Work request ::
The copy should hold exactly the lines below from the one that contains "Star the weekly sales report" through the one that contains "Given: Click the" and nothing else, so no pictures.

Material to process ::

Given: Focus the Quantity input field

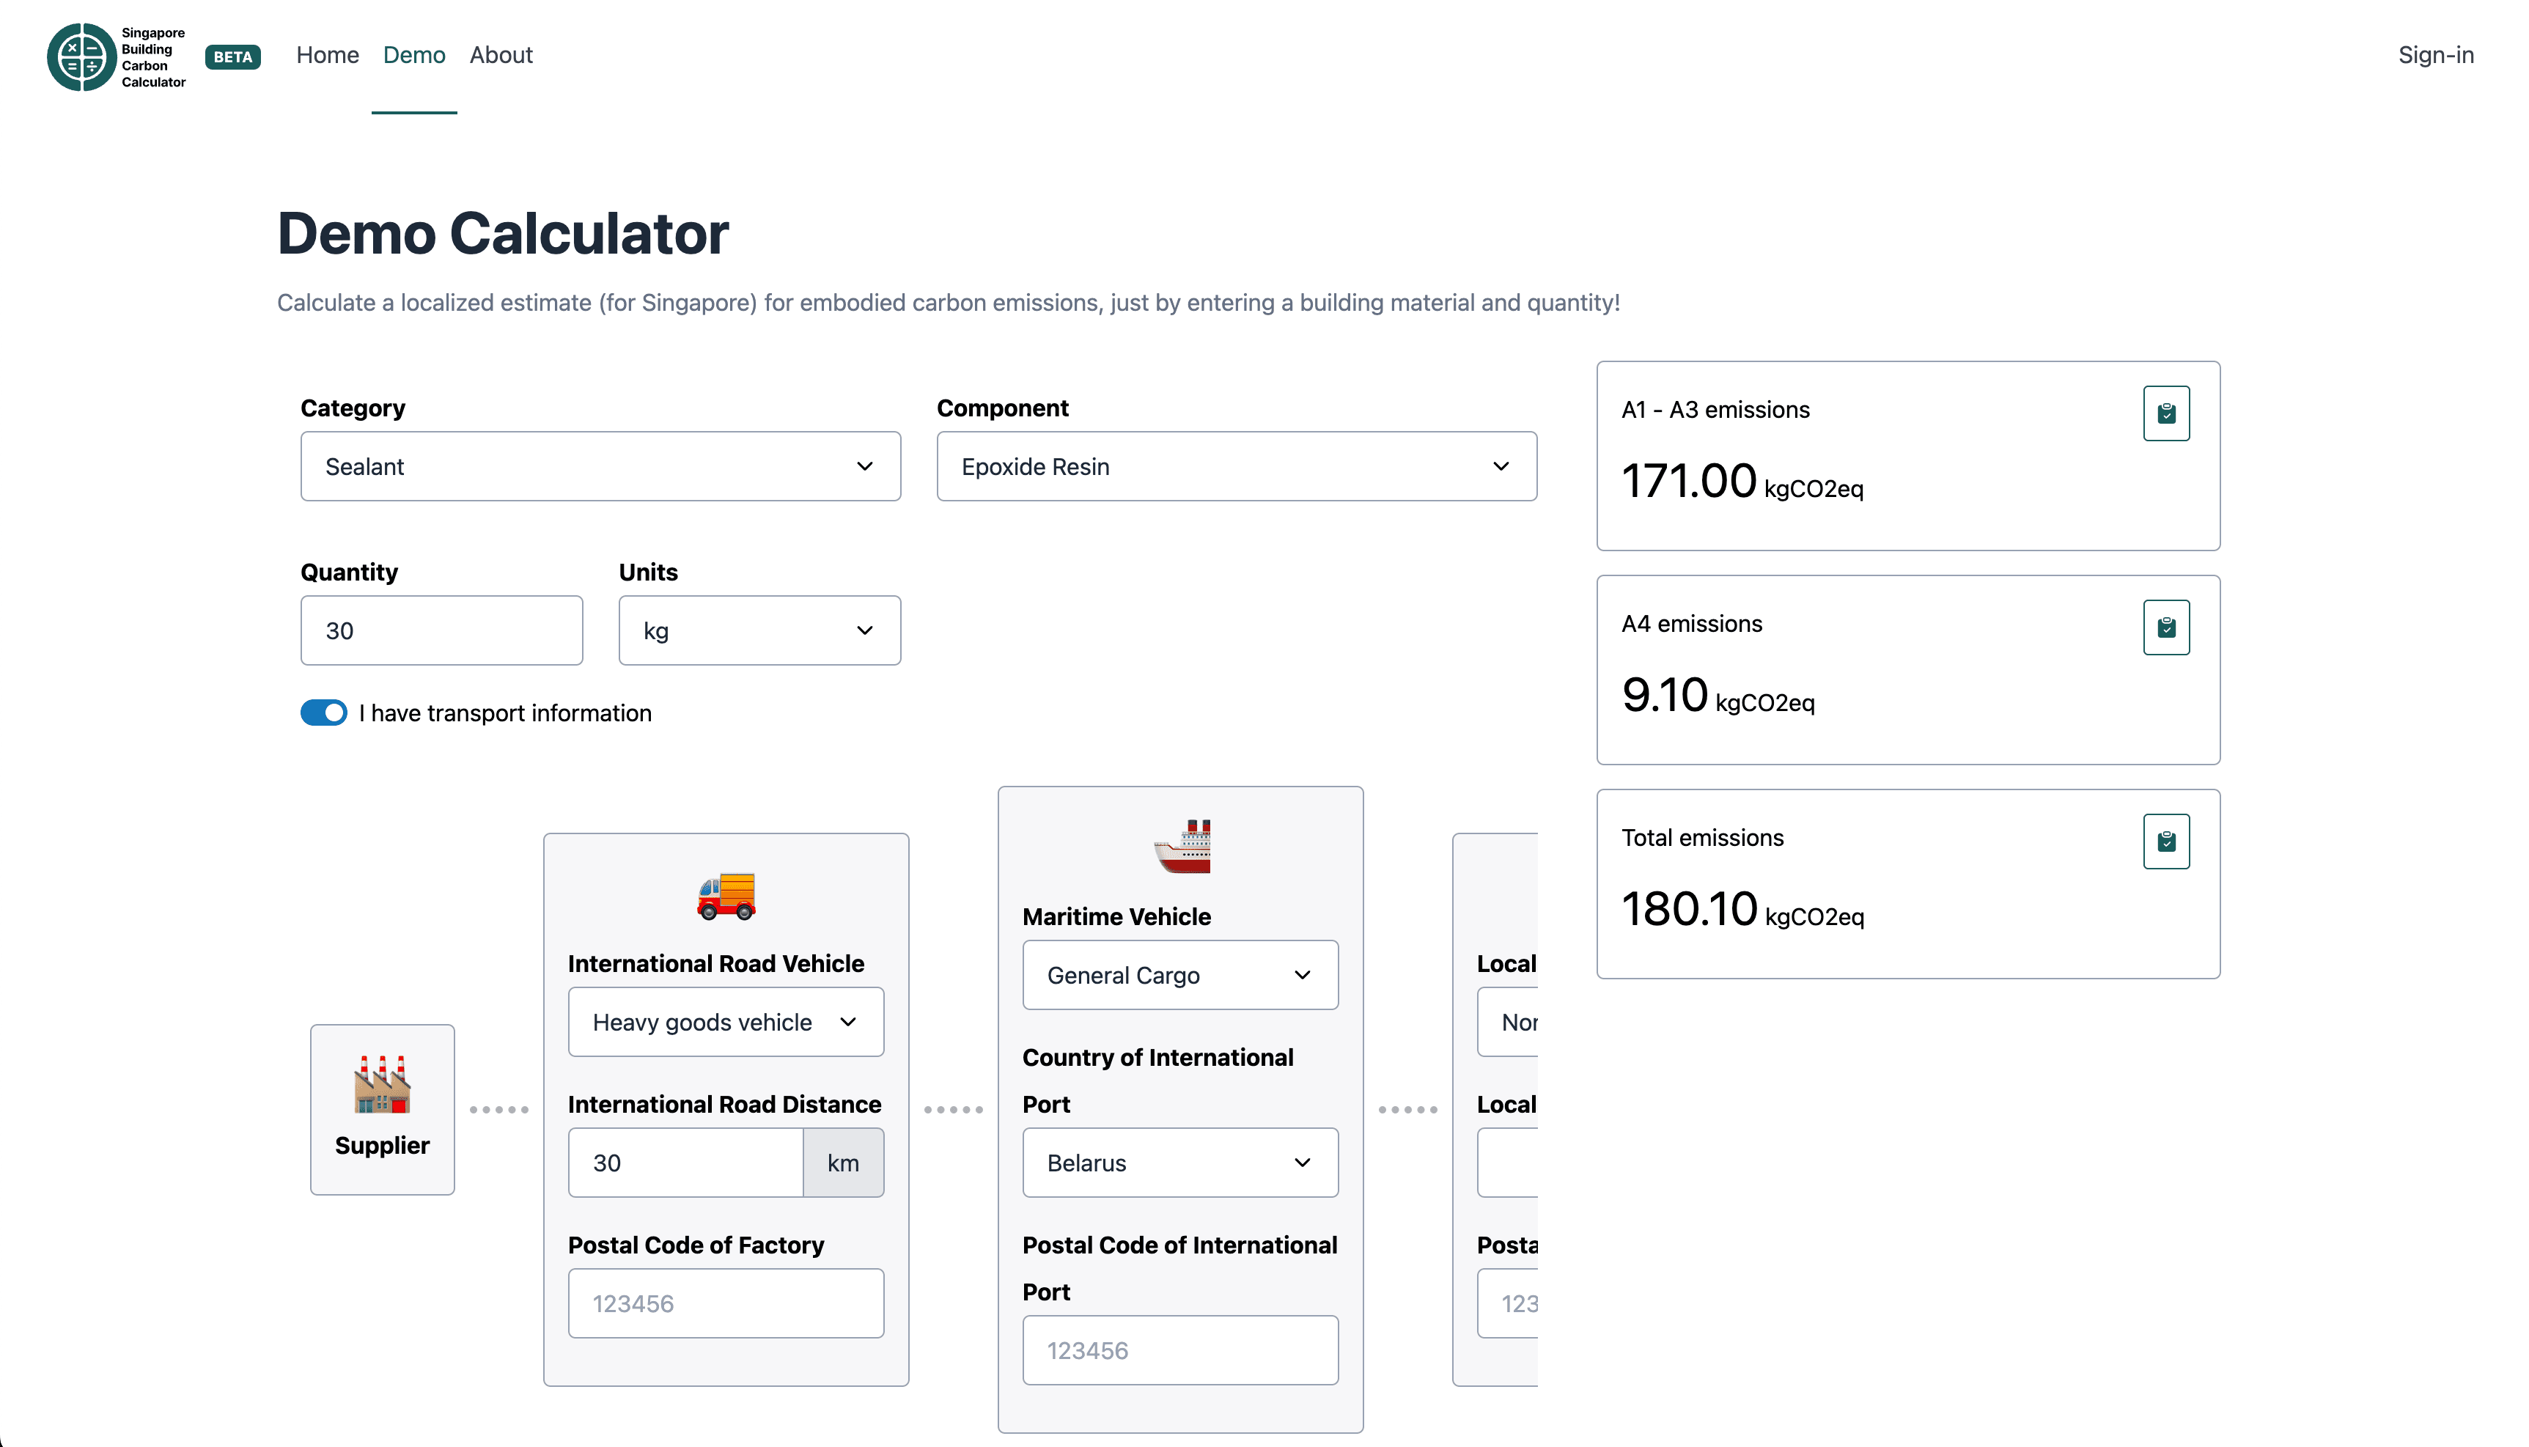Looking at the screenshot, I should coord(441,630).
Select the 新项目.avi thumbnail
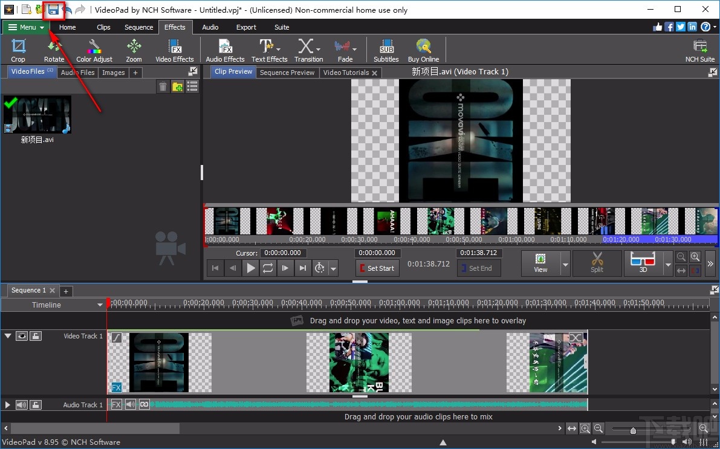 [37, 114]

* * *

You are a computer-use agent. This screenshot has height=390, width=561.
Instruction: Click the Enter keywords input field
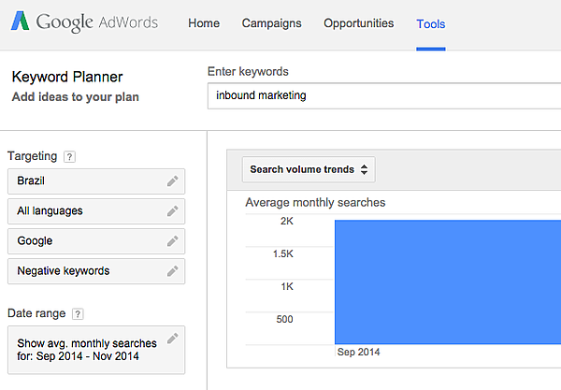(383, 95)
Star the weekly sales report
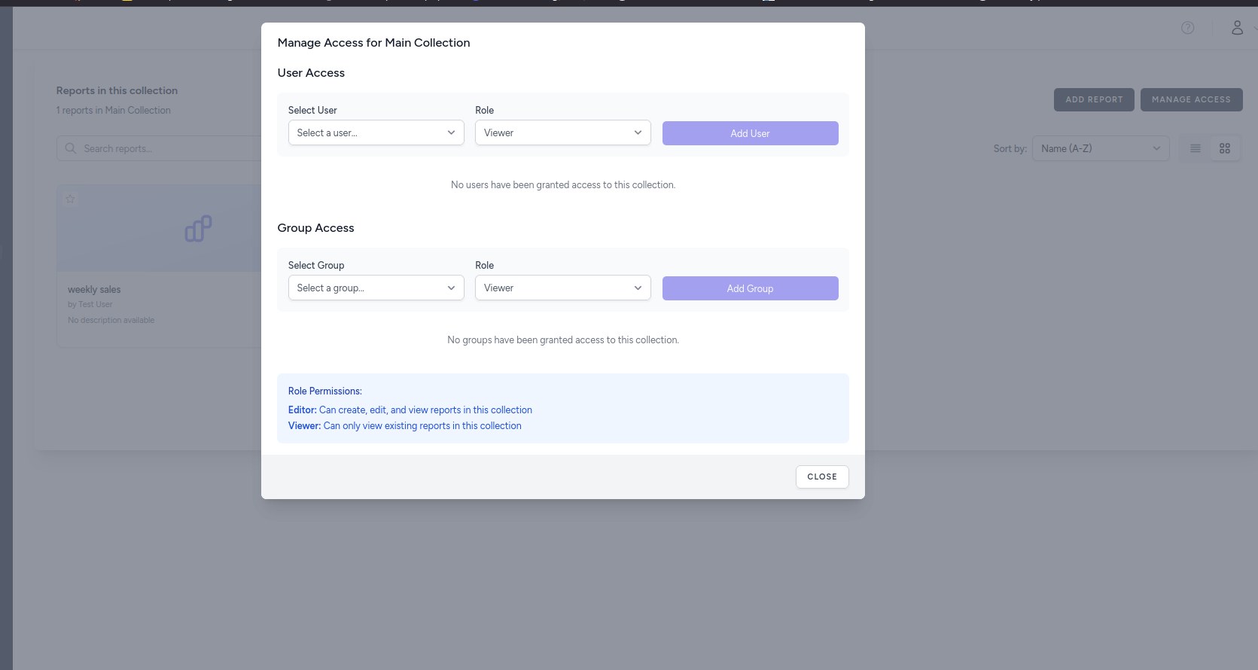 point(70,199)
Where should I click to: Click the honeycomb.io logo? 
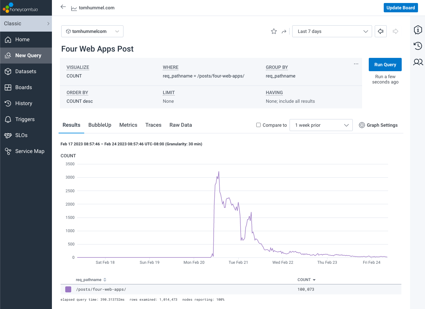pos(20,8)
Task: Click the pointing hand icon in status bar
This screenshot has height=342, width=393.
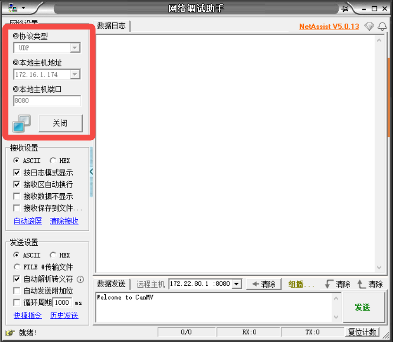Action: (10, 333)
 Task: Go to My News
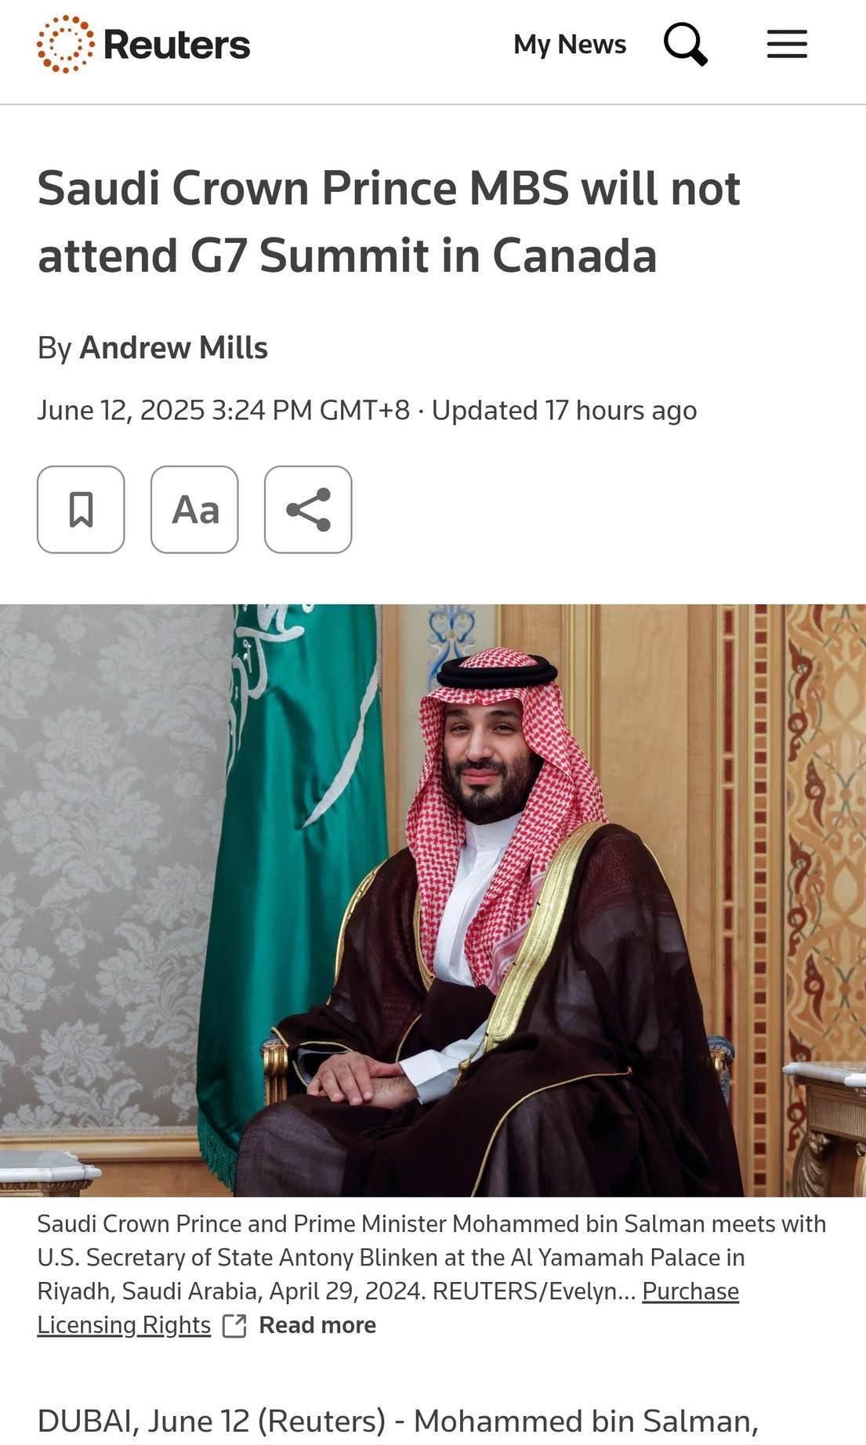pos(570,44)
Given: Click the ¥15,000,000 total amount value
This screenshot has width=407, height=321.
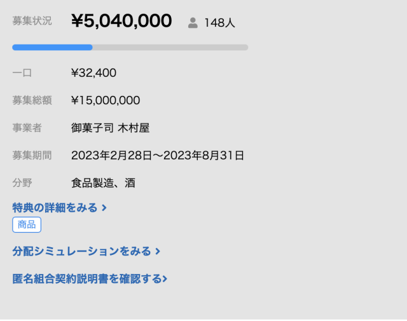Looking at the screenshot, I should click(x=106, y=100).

---

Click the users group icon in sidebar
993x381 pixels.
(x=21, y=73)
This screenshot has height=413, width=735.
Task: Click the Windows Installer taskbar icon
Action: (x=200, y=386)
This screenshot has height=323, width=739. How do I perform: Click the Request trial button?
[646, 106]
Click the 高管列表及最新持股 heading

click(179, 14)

Answer box ::
Star the weekly sales report
 point(70,199)
Where should I click to: Click the honeycomb.io logo? 
pos(20,8)
Task: Click the pointing hand icon in status bar
This screenshot has height=342, width=393.
Action: (10, 333)
 Task: Go to My News
pos(570,44)
Given: Click the ¥15,000,000 total amount value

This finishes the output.